Kim hadn't been back to the UK for 9 years and had lived and worked in Bodrum for nearly twenty. "Oh, well you can always dip in to what's going on back home via satellite TV, can't you?"

"We get BBC World and BBC Prime. The choice is limited."

"Well there's always the iPlayer," said Simon.

"No, she can't," I corrected Simon, "she's outside the UK, remember?"

"Oh," replied Simon. "Well .. "

"What's the BBC iPlayer exactly?" asked Kim looking slightly confused.

It seemed almost impossible to believe that a British citizen wouldn't know about the BBC iPlayer. I resisted the temptation to quip "it makes the unmissable unmissable." If she didn't know what the product was she was hardly going to know what the advert was.

Simon and I did some explaining, selling a totally objective view of the system. Kim didn't seem especially disappointed to hear she couldn't get access to the catch-up system. "My friends send me DVDs of all the BBC stuff they reckon I'd enjoy watching. I'm especially liking Torchwood. John Barrowman is gorgeous."

Had I not finished eating I almost certainly would have choked when I heard this.

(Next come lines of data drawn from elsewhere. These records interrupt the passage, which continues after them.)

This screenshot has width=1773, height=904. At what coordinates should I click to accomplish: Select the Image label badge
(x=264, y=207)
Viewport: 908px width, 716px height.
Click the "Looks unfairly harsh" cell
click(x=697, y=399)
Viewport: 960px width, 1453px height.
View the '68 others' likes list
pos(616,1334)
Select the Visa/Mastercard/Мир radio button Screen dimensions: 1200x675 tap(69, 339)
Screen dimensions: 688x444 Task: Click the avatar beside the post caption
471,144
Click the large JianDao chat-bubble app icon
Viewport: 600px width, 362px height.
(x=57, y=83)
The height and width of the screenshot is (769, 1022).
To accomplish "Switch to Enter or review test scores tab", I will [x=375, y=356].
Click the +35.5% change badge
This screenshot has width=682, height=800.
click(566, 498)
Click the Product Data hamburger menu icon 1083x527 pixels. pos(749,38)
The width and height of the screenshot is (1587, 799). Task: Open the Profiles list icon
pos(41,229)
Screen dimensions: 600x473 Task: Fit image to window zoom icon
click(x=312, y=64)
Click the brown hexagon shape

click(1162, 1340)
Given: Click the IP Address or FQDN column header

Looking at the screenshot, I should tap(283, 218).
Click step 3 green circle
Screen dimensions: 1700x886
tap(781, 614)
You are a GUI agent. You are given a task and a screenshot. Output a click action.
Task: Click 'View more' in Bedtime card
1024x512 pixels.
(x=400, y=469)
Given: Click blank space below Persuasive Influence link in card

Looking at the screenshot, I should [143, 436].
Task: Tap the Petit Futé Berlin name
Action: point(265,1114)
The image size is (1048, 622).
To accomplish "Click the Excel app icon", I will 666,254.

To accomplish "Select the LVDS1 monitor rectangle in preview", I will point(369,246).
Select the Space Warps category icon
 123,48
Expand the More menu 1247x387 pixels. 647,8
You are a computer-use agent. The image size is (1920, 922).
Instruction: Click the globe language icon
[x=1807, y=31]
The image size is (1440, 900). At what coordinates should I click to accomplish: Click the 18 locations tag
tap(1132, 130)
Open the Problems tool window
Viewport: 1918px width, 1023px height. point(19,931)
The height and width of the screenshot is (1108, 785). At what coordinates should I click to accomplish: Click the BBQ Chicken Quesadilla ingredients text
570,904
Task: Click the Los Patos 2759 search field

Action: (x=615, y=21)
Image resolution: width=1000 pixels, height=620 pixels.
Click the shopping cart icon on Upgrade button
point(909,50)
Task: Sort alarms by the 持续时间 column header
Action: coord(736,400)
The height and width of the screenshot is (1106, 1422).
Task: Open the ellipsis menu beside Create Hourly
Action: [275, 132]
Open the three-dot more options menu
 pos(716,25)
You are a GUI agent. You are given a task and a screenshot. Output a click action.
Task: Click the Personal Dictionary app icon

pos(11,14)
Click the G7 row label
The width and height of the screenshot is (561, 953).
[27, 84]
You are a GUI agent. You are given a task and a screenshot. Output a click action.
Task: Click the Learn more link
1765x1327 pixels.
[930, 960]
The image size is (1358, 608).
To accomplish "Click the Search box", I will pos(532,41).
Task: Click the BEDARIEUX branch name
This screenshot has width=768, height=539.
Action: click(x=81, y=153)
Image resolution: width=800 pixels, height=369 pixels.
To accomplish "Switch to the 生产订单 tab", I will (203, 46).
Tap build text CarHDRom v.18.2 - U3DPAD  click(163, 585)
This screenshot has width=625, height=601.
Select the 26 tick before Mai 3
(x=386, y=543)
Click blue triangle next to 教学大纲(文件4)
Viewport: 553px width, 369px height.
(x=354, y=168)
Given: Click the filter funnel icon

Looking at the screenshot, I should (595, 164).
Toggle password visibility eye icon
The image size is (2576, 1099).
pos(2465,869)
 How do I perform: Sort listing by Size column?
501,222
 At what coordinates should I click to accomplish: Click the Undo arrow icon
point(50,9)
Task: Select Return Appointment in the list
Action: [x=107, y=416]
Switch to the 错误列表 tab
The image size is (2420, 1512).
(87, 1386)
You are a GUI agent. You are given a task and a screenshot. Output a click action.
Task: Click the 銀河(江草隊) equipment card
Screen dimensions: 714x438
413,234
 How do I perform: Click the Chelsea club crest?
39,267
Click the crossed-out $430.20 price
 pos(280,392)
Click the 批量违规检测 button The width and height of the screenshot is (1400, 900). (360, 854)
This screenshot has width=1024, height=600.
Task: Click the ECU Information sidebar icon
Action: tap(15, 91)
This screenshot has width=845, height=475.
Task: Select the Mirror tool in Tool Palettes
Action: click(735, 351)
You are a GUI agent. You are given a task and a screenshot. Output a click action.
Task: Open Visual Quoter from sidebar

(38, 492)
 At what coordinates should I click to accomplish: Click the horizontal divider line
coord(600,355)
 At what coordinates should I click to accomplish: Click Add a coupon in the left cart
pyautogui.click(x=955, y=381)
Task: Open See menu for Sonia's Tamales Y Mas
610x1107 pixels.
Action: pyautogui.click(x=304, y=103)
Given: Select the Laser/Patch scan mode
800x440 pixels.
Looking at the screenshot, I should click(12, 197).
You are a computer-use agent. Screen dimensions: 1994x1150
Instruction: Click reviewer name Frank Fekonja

So, keen to draw the conversation about the BBC to a close (and thus avoid any attention being drawn to the fact that I work there - people do always assume that you're able to sort out any problem with the corporation be it something on the Archers or the colour of Huw Edwards' tie), we paid our bill and got up to leave.

I made a mental note to kick-start another discussion about British ex-pats having the opportunity to subscribe to BBC iPlayer content.

At this stage I don't know of anyone I can pester at BBC Worldwide to get it sorted out. Give me time though, give me time.